Monday, May 18, 2009

Album Review: Tortoise- "Beacons of Ancestorship"

As I get older and the engine that powers my raw cognitive skills goes into decline, I've noticed a certain mental artifact increase in frequency. I often immediately misread items to humorous effect. My Facebook friends will probably attest to this. So if you are like me, please be advised that Tortoise's new album is not called "Bacon of Ancestorship."

I have to preface this with the fact that I don't really know much about Tortoise, and have not kept up on them as a band. To the best of my recollection I had heard a few of their tracks years ago but could not remember that bit distinctly. Here and there, though, I kept coming across references to them. People mention them in craigslist musicians wanted ads, they are a supposedly meaningful benchmark in music reviews, and a friend of mine said that some of my band's instrumentals sounded like "Tortoise through a beat box." I've since learned that that was quite the compliment, and all in all I have been very excited to check the real deal out. So, after my review of "More" (by Thrill Jockey labelmates Double Dagger) when I was informed that the next release down the pike from TJ would be the new Tortoise, I had to snap it up.

Now, there is something to be said for caution in expecting too much. You don't want to get disappointed, and with Tortoise you're also dealing with a band that has been liberally tarred with the 'post-rock' brush. Gentleman blogger Eriq Nelson and I had a discussion on this very topic, and I can think of no better way to express the low-down than to quote his very own eloquence: "'s strange that any term so broad in it's scope has become familiar and formulaic as "post-rock". It defied conception. The term itself allows for limitless possibility, but ends up being applied more like post-Mogwai. It saddens me greatly." So with that in mind I jumped right in...
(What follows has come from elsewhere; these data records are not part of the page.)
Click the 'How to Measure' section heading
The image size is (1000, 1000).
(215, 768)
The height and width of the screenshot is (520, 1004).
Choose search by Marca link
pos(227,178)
...and found to my great surprise that Tortoise was not even close to what I would describe as 'post-anything' at all, but rather, straight up PROG ROCK. Good old fashioned Weather Report meets Gabriel-era Genesis meets who knows. I don't believe this is just a result of the vintage synths present, either. It's the consummate musicianship, the rich variety of sound textures and dynamics, and the deep reverence for their source music, in this case rhythmic jazz. Then of course there is the esoteric, and it's right from the get-go. The title of the lead track "High Class Slim Came Floatin In" namechecks an obscure Billy Gibbons composition, which I was proud to be able to indentify sans Intarweb. Much like ZZ Top, a band vastly underrated for their progressive contributions to the blues rock genre, this song careens all over the place in a savage and exuberant manner, setting the tone for an album of great inventiveness. Again, the playing is top knotch, and that's good. Tortoise seems to be known for their experiments with rhythm, and for a band without any vocals to speak of, a listener might become bored hearing hackneyed attempts to 'experiment' where so many visionaries have already gone before. Tortoise has no such problem.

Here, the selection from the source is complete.